Should mast cells be considered therapeutic targets in multiple sclerosis?

Abstract

Mast cells are immune cells of the myeloid lineage that are found throughout the body, including the central nervous system. They perform many functions associated with innate and specific immunity, angiogenesis, and vascular homeostasis. Moreover, they have been implicated in a series of pathologies (e.g., hypersensitivity reactions, tumors, and inflammatory disorders). In this review, we propose that this cell could be a relevant therapeutic target in multiple sclerosis, which is a central nervous system degenerative disease. To support this proposition, we describe the general biological properties of mast cells, their contribution to innate and specific immunity, and the participation of mast cells in the various stages of multiple sclerosis and experimental autoimmune encephalomyelitis development. The final part of this review is dedicated to an overview of the available mast cells immunomodulatory drugs and their activity on multiple sclerosis and experimental autoimmune encephalomyelitis, including our own experience related to the effect of ketotifen fumarate on experimental autoimmune encephalomyelitis evolution.
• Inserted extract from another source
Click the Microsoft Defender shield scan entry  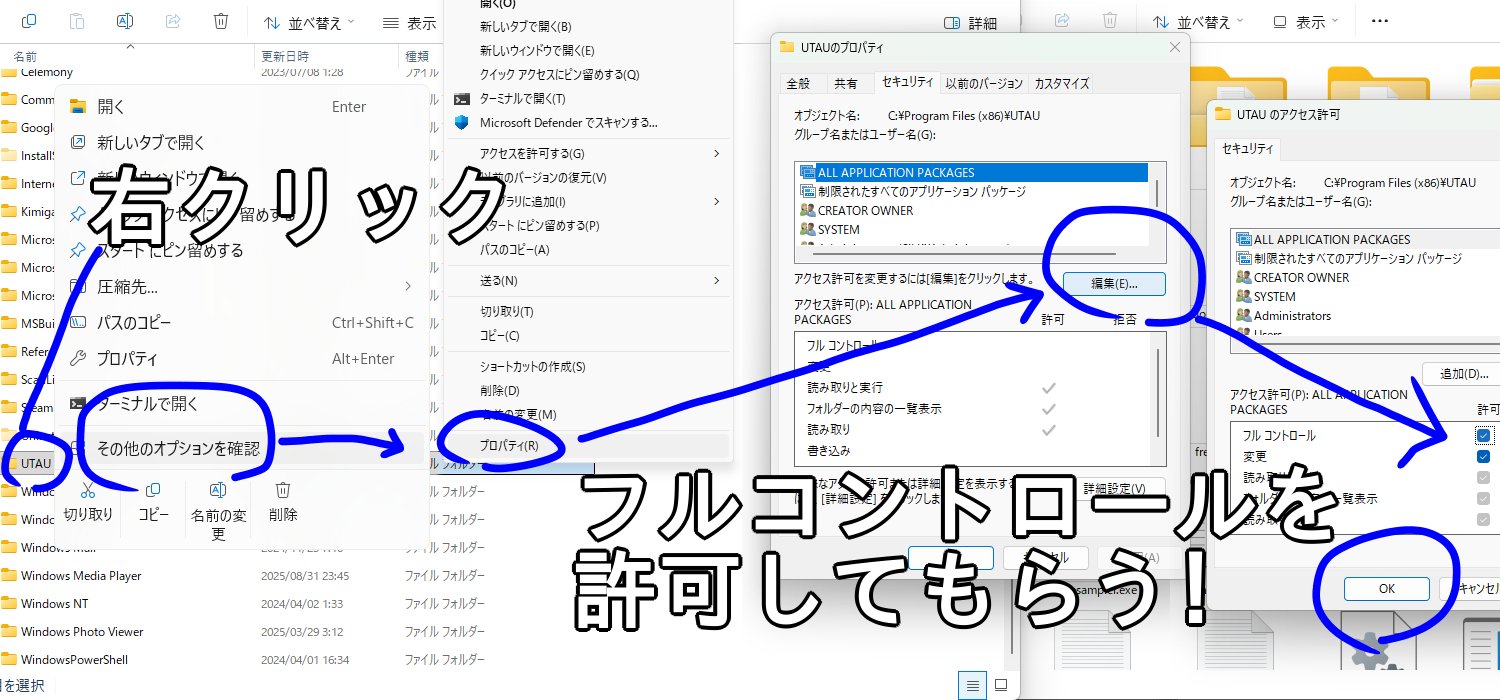coord(560,122)
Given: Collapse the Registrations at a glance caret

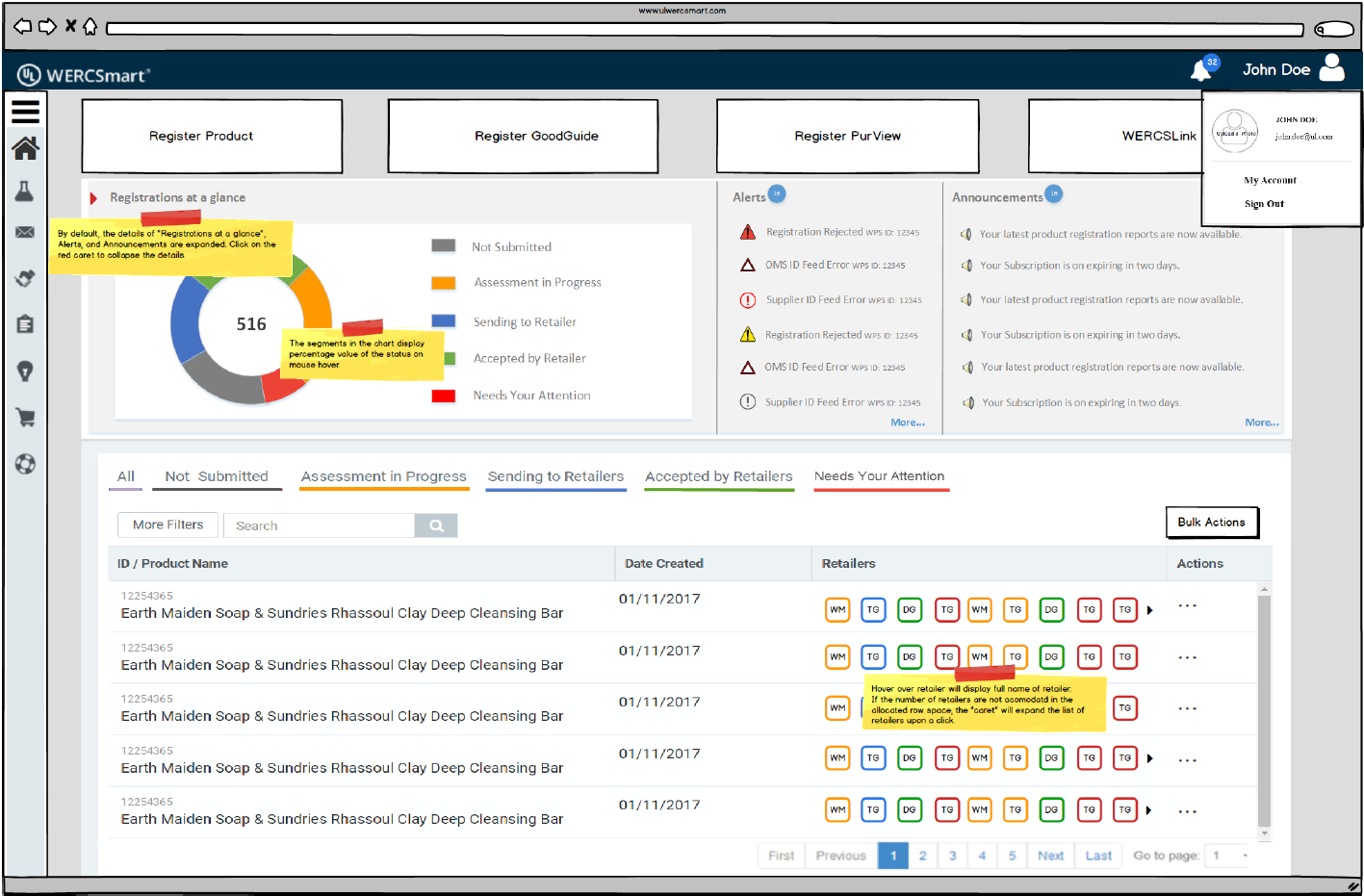Looking at the screenshot, I should pos(93,198).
Keywords: central nervous system; degenerative disease; experimental autoimmune encephalomyelitis; immunity; immunomodulatory drugs; inflammatory disease; ketotifen fumarate; mast cells; multiple sclerosis; therapeutic target.

Figure 1

Morphological aspect of mast cells found in tissues (A) and in cell culture after in vitro differentiation (B). The presence of numerous granules that can be stained by several dyes, including toluidine blue (A) can be noticed. The granular aspect of mast cells can be also seen by using phase-contrast microscopy (B). Images obtained by Pinke, KH by using Axiostar Plus HBO 50/AC Zeiss conventional microscope or LEICA/DM IRBE inverted microscope, both located at Bauru School of Dentistry, University of São Paulo, Brazil.

Figure 2

MC contribution to MS/EAE development. MS and EAE are very complex autoimmune diseases involving different stages, many cell types, and a plethora of mediators. MCs are envisioned as pivotal players in the immunopathogenesis and thus as potential therapeutic targets in these pathologies. (A) Possible stages in which MCs could contribute to immunopathogenesis. (B) Some of the major immunological mechanisms by which these cells contribute to disease development in each of these main stages are illustrated. BBB: Blood-brain barrier; CNS: central nervous system; EAE: experimental autoimmune encephalomyelitis; IL-1β: interleukin 1 beta; MCs: mast cells; MMP: matrix metalloproteinase; MS: multiple sclerosis; PMN: polymorphonuclear leukocyte; TNF-α: tumor necrosis factor alpha.

Figure 3

Overview of the ketotifen effects on EAE immunopathogenesis. The graphical abstract illustrates the main findings reported by Pinke et al. (2019): a striking reduction of EAE prevalence observed after early administration of ketotifen fumarate (0.4 mg/kg) on EAE mice. The protective role of this mast cell stabilizer drug was associated with blood-CNS barrier normalization and the subsequent reduction of EAE pathological features on the CNS despite the presence of a typical encephalitogenic response in peripheral lymphoid organs. EAE: Experimental autoimmune encephalomyelitis; CNS: central nervous system; DCs: dendritic cells; IFN-γ: interferon γ; IL: interleukin.